This website will be unavailable from Thursday, May 30, 2024 at 6:00 p.m. through Monday, June 3, 2024 at 7:00 a.m. due to data center maintenance.

BILL ANALYSIS

 

 

 

H.B. 742

By: Strama

Public Education

Committee Report (Unamended)

 

 

 

BACKGROUND AND PURPOSE

 

Within the education system, interested parties have identified three persistent, critical deficiencies that contribute to the suppression of student achievement. First, the amount of learning loss experienced by economically disadvantaged students during the summer recess increases the achievement gap between these students and their peers who are not economically disadvantaged. Second, a lack of real-world, classroom-based training and development for new teachers hampers growth and increases new teacher attrition. Finally, the education system fails to compensate the best teachers for taking on meaningful additional responsibility while remaining classroom teachers. H.B. 742 seeks to address these concerns by creating a grant program under which additional summer educational opportunities will be provided for certain students.

 

RULEMAKING AUTHORITY

 

It is the committee's opinion that rulemaking authority is expressly granted to the commissioner of education in SECTION 1 of this bill.

 

ANALYSIS

 

H.B. 742 amends the Education Code to require the commissioner of education, beginning with the 2013-2014 school year, to establish and administer a competitive program to provide grants to not more than 10 school districts to use in providing instructional programs to students in prekindergarten through eighth grade during the period in which school is recessed for the summer. The bill provides that the program is for districts to provide summer instruction primarily for students who are educationally disadvantaged and sets out the purposes for which the program must be designed. The bill requires, as conditions of eligibility for participation in the program, that a school district have an enrollment of students who are educationally disadvantaged that is greater than 50 percent of total district enrollment; apply to the commissioner in the manner and within the time prescribed by commissioner rule; and provide as part of the application materials a plan that is designed to achieve the purposes of the program.

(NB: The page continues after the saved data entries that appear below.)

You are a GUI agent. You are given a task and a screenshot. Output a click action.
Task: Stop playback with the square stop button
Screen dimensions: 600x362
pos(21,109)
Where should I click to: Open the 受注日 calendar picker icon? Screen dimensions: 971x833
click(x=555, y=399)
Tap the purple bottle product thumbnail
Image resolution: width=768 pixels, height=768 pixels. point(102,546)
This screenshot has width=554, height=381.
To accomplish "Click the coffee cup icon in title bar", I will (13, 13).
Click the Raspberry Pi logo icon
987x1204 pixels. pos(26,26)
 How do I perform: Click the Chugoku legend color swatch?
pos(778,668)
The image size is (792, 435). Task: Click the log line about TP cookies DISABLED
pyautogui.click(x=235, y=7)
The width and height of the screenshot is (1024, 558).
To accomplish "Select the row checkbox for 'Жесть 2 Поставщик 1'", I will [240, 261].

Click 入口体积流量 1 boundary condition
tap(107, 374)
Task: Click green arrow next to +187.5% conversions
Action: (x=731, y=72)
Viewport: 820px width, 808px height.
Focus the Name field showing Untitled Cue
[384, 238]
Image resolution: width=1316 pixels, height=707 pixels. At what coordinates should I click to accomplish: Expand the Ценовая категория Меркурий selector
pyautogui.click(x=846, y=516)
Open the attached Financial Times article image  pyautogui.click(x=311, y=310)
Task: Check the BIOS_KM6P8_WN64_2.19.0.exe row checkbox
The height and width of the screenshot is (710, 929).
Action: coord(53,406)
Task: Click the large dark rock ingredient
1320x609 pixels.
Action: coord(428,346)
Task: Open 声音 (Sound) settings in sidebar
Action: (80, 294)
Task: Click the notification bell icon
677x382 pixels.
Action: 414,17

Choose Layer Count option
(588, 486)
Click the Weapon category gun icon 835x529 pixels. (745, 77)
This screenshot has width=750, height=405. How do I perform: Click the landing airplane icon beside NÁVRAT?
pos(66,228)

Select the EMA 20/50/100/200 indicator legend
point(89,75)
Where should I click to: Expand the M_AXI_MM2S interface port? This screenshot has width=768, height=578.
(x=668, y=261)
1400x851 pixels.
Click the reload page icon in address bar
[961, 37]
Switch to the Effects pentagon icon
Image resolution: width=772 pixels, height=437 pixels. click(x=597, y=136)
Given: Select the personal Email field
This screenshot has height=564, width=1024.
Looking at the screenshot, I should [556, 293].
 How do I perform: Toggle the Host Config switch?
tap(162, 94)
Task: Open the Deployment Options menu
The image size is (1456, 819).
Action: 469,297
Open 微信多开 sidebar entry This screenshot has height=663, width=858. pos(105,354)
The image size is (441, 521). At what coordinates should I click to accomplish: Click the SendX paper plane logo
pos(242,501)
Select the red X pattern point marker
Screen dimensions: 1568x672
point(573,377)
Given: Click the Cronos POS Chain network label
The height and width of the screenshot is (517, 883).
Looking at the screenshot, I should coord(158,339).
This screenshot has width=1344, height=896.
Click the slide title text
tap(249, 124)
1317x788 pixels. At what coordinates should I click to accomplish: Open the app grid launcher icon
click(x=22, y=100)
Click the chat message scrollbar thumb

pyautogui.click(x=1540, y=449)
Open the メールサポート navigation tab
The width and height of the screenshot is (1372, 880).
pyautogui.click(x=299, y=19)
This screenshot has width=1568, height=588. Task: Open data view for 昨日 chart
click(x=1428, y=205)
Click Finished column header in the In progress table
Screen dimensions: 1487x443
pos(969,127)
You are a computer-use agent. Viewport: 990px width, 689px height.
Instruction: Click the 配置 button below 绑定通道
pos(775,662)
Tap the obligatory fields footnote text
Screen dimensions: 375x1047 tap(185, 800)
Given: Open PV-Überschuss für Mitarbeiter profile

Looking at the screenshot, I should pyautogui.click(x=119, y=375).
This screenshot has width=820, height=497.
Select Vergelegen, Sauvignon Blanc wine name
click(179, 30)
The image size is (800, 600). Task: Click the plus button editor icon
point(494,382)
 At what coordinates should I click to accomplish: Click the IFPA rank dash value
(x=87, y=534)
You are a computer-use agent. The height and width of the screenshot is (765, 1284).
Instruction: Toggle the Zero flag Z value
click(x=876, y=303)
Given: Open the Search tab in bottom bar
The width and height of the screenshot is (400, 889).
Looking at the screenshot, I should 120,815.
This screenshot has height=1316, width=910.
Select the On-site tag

The bill requires the commissioner, in selecting eligible school districts to participate in the program, to select those districts that provide plans that are the most innovative and represent a variety of approaches so that the effectiveness of various plans can be compared and evaluated.

 

H.B. 742 restricts grant funding to money appropriated for the program and to any gifts, grants, or donations made to the Texas Education Agency (TEA) that may be used for and that the commissioner applies to funding the program. The bill requires the commissioner, in accordance with commissioner rule and based on the amount available for the program, to determine the amount of each grant awarded. The bill restricts the use of a grant awarded to a school district to the implementation and administration of a plan designed to achieve the purposes of the program, including providing compensation for summer employment for the district's highest performing teachers and in accordance with commissioner rule.

 

H.B. 742 requires each district participating in the program to provide to TEA, in the manner and within the time prescribed by commissioner rule, an annual written report that includes information regarding the district's implementation of the plan and sets out the information required to be included in the report. The bill requires TEA to contract with an experienced and recognized third-party program evaluator to determine and prepare a report regarding the effectiveness of the program. The bill requires the evaluator's report to include the evaluator's best effort to project the cost and academic effects of implementing the best practices of the program in school districts throughout Texas and to describe the effectiveness of the program in improving academic performance among participating students, improving the professional development and performance of new teachers, and rewarding and retaining the highest performing teachers.

 

H.B. 742 requires TEA, not later than November 1 of each even-numbered year, to submit to each member of the legislature a report specifically describing the results of the program and authorizes the report to be in the form of a summary of the information required to be included in the school districts' report to TEA and the third-party evaluator's report. The bill requires the commissioner to adopt rules as necessary to administer the program.

 

EFFECTIVE DATE

 

On passage, or, if the bill does not receive the necessary vote, September 1, 2013.